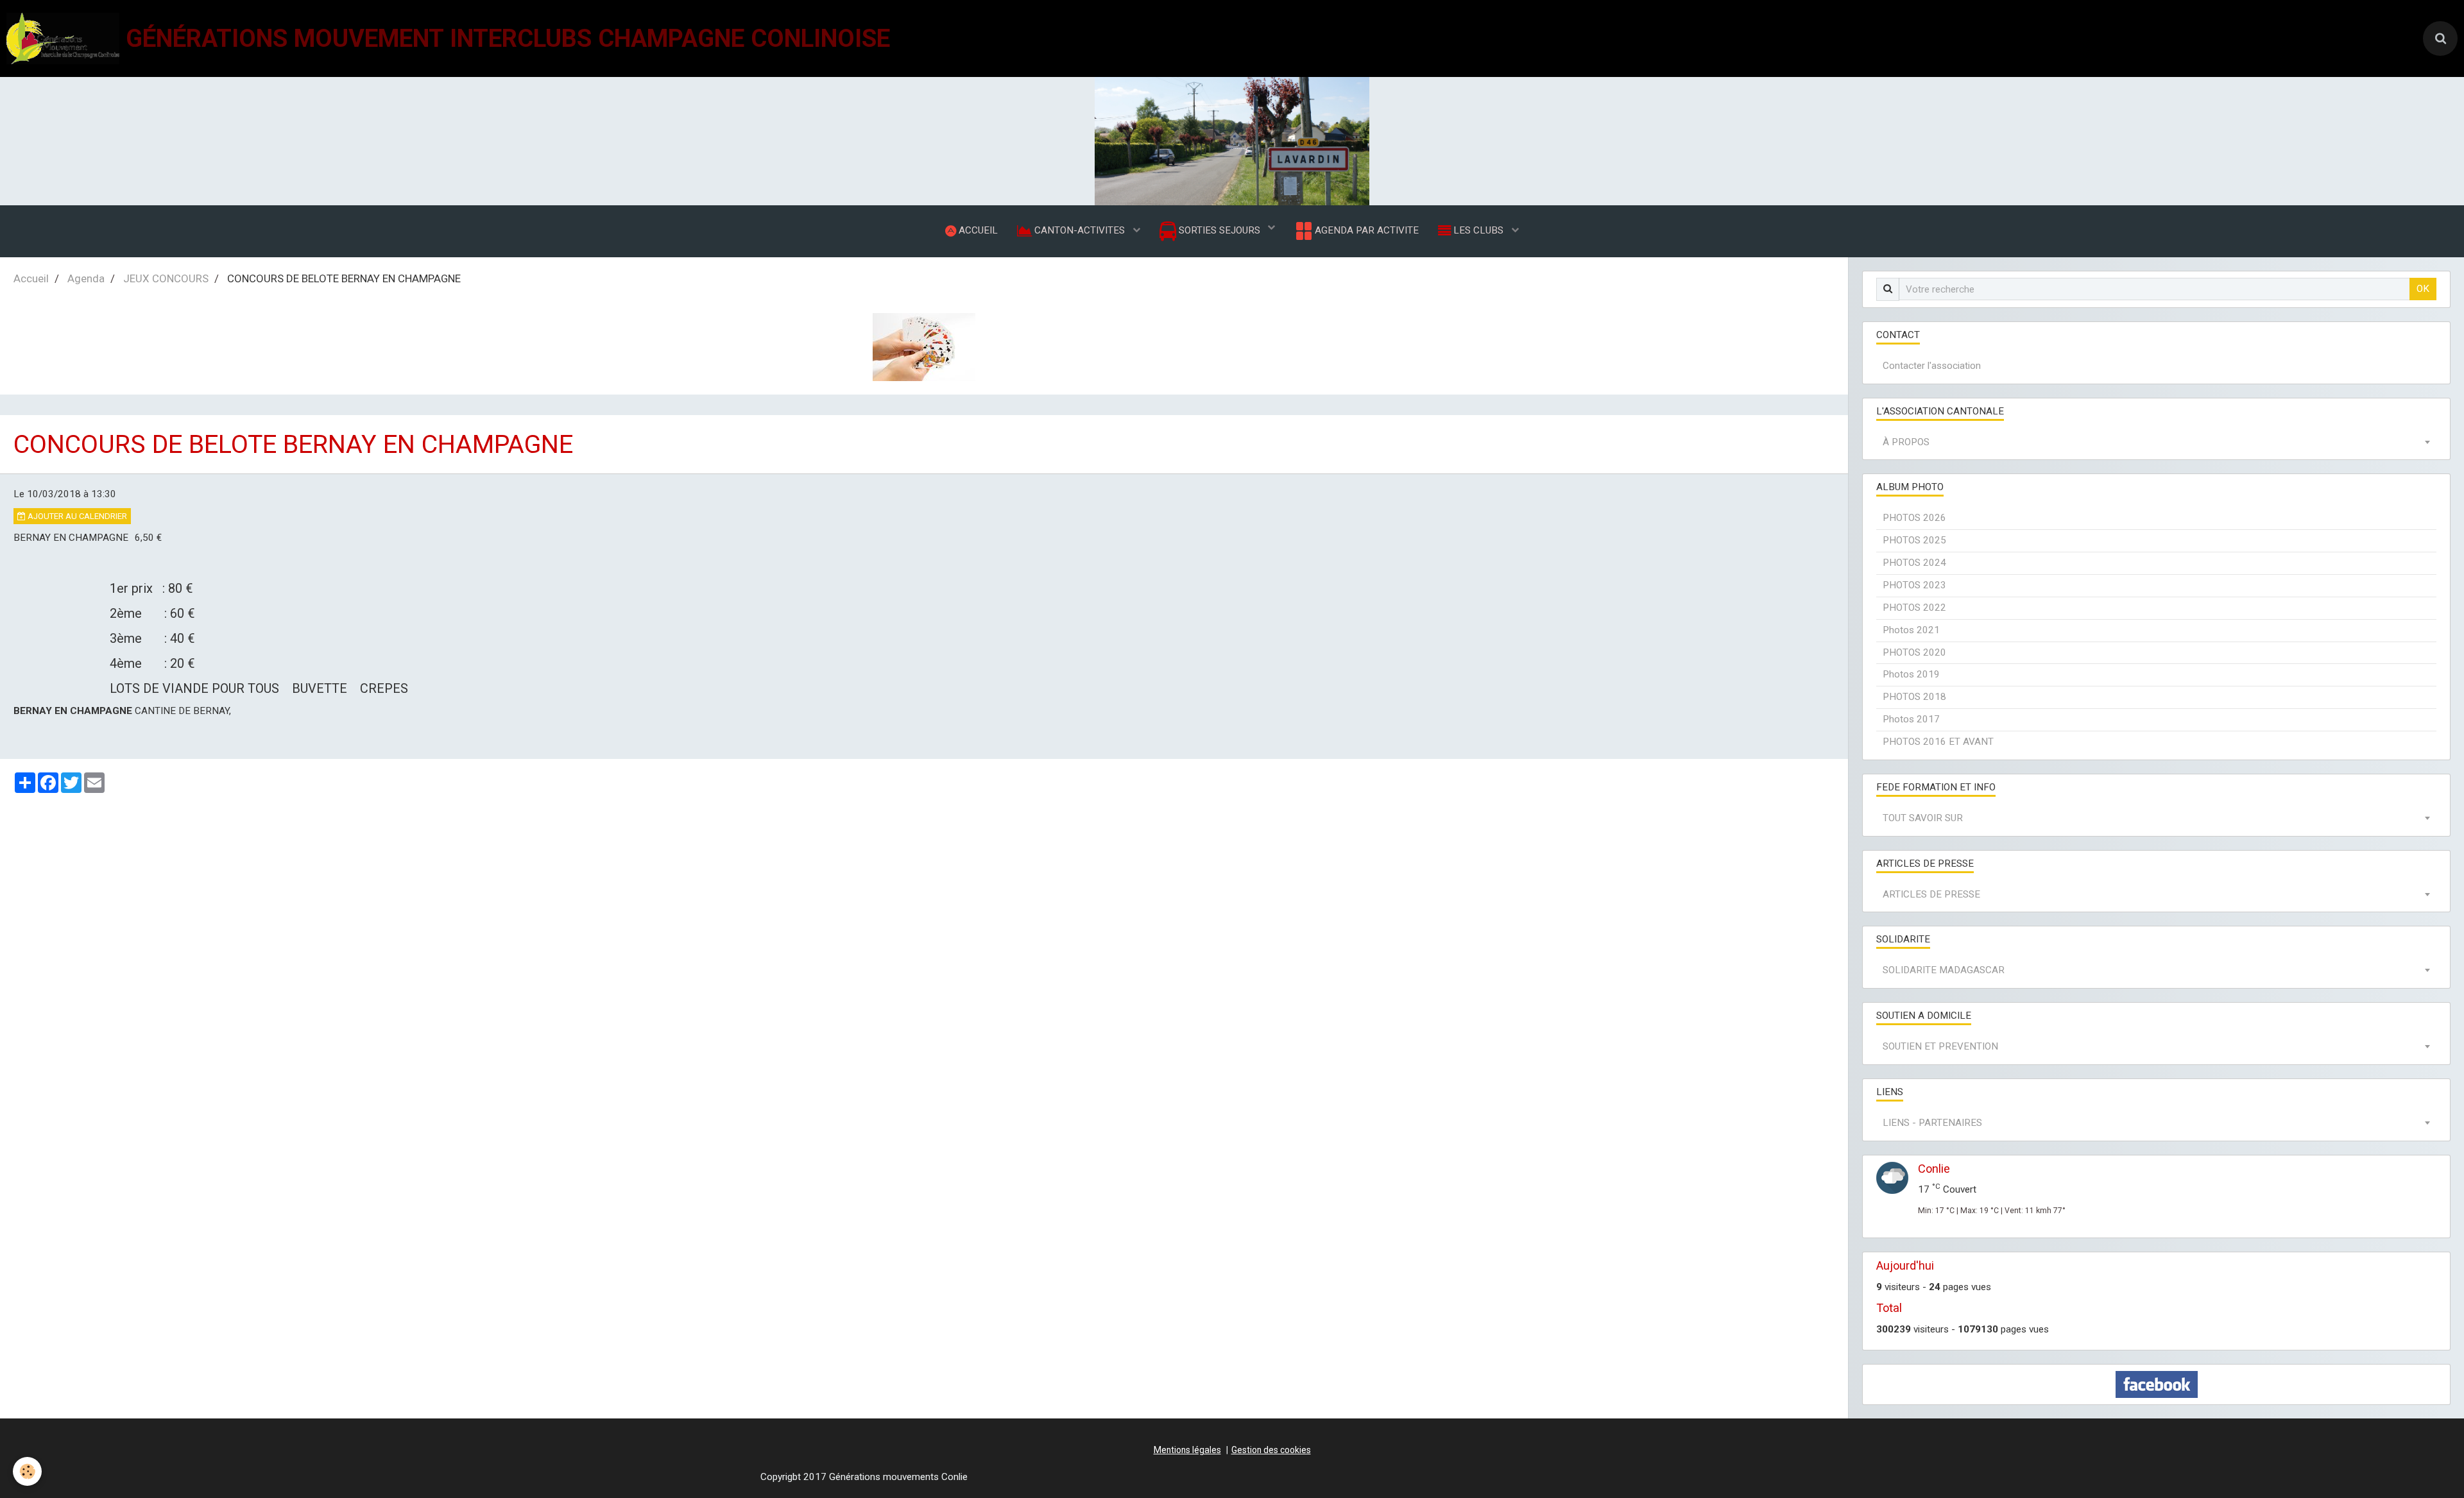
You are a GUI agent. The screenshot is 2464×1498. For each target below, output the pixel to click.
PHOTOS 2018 (1914, 696)
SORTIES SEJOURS (1219, 230)
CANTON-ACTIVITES (1079, 230)
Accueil (31, 278)
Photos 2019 (1911, 674)
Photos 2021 (1911, 630)
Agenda (86, 278)
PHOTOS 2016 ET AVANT (1938, 741)
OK (2423, 288)
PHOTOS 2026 (1914, 517)
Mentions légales (1187, 1450)
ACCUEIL (977, 230)
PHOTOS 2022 (1914, 607)
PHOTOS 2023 (1914, 585)
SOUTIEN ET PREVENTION (1940, 1046)
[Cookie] (27, 1471)
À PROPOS (1906, 442)
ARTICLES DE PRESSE (1931, 894)
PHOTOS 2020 (1914, 652)
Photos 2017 (1911, 719)
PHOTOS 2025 (1914, 540)
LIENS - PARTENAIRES (1932, 1122)
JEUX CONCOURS (166, 278)
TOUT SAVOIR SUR (1923, 818)
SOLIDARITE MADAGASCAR (1944, 970)
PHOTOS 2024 (1914, 562)
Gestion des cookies (1271, 1450)
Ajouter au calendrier (76, 516)
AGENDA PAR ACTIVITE (1365, 230)
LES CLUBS (1478, 230)
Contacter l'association (1932, 365)
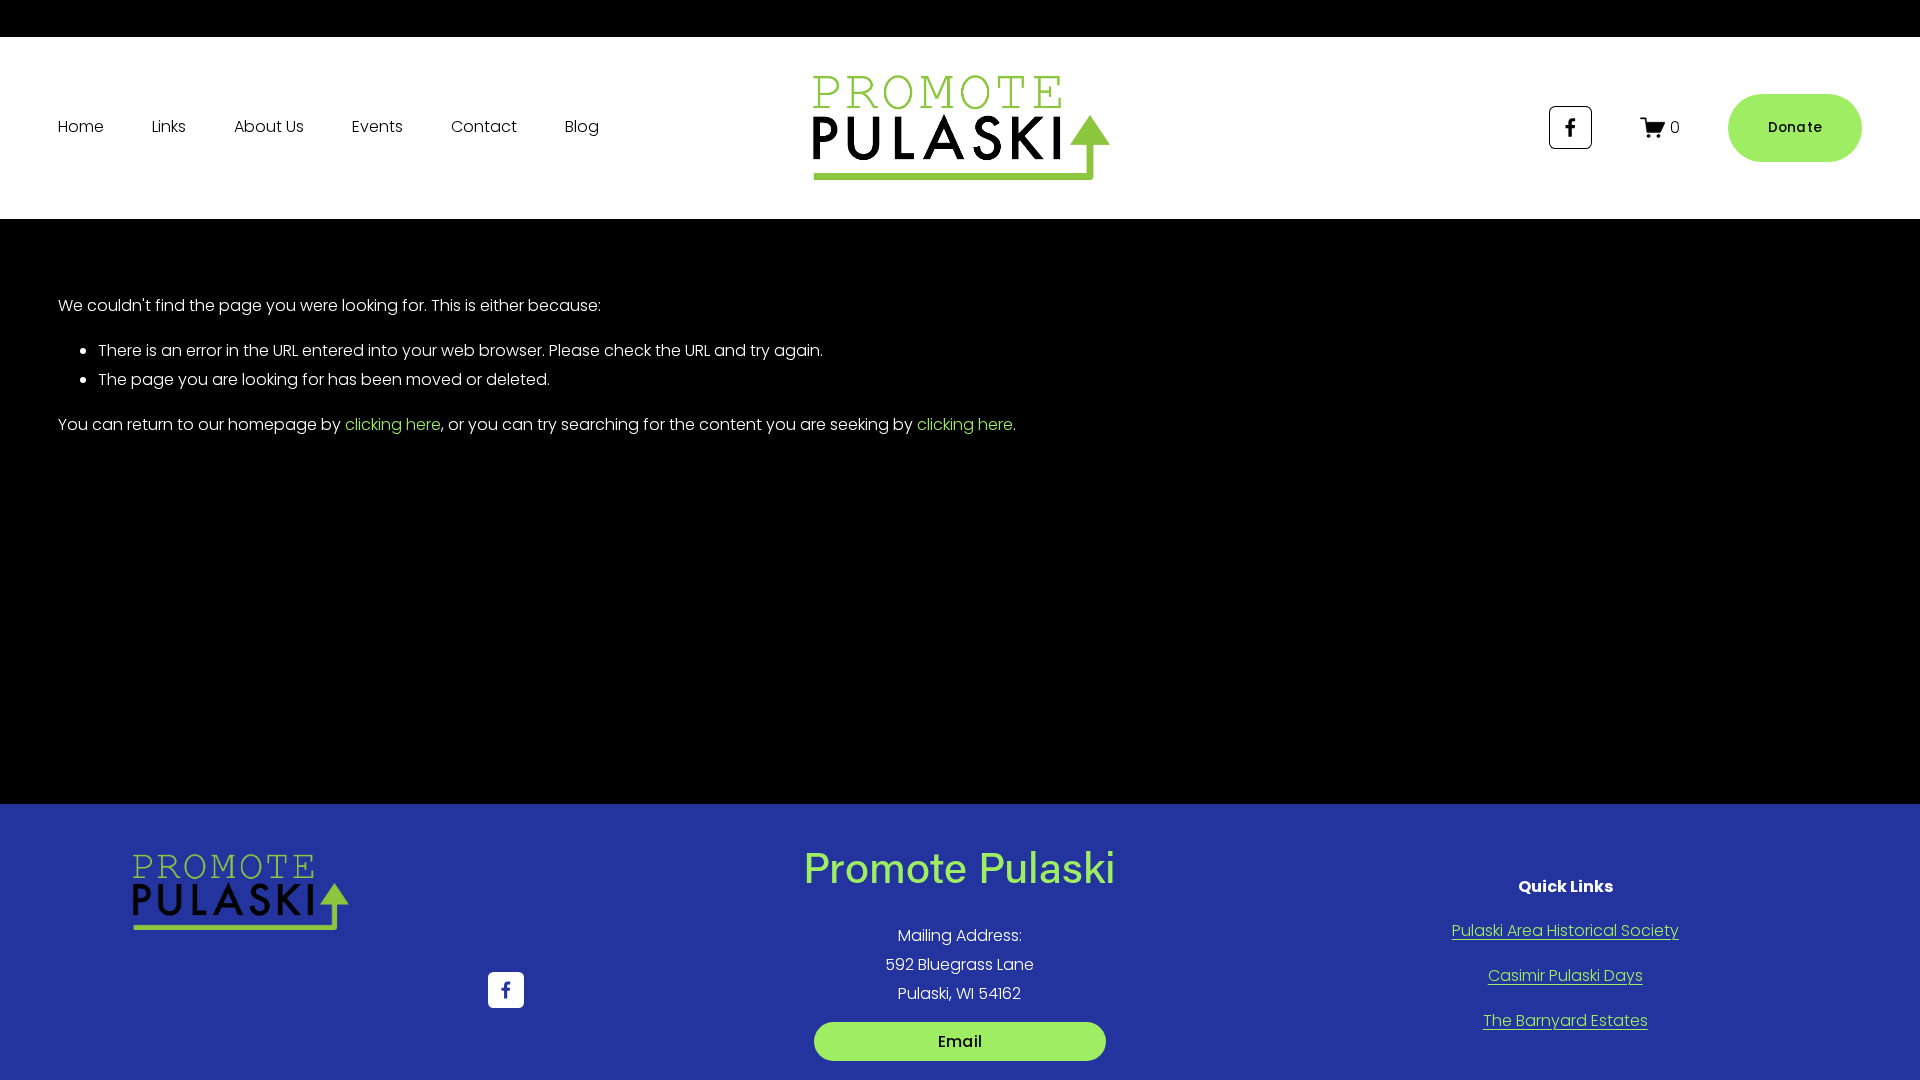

**WORK ITEM**: Reproduce the whole listing verbatim. Pictures stay out of the copy.

**RESPONSE AREA**:
You are a GUI agent. The screenshot is 2464×1498. For each target below, output the pixel to click.
PHOTOS 2018 (1914, 696)
SORTIES SEJOURS (1219, 230)
CANTON-ACTIVITES (1079, 230)
Accueil (31, 278)
Photos 2019 (1911, 674)
Photos 2021 (1911, 630)
Agenda (86, 278)
PHOTOS 2016 ET AVANT (1938, 741)
OK (2423, 288)
PHOTOS 2026 (1914, 517)
Mentions légales (1187, 1450)
ACCUEIL (977, 230)
PHOTOS 2022 (1914, 607)
PHOTOS 2023 (1914, 585)
SOUTIEN ET PREVENTION (1940, 1046)
[Cookie] (27, 1471)
À PROPOS (1906, 442)
ARTICLES DE PRESSE (1931, 894)
PHOTOS 2020 (1914, 652)
Photos 2017 (1911, 719)
PHOTOS 2025 (1914, 540)
LIENS - PARTENAIRES (1932, 1122)
JEUX CONCOURS (166, 278)
TOUT SAVOIR SUR (1923, 818)
SOLIDARITE MADAGASCAR (1944, 970)
PHOTOS 2024 (1914, 562)
Gestion des cookies (1271, 1450)
Ajouter au calendrier (76, 516)
AGENDA PAR ACTIVITE (1365, 230)
LES CLUBS (1478, 230)
Contacter l'association (1932, 365)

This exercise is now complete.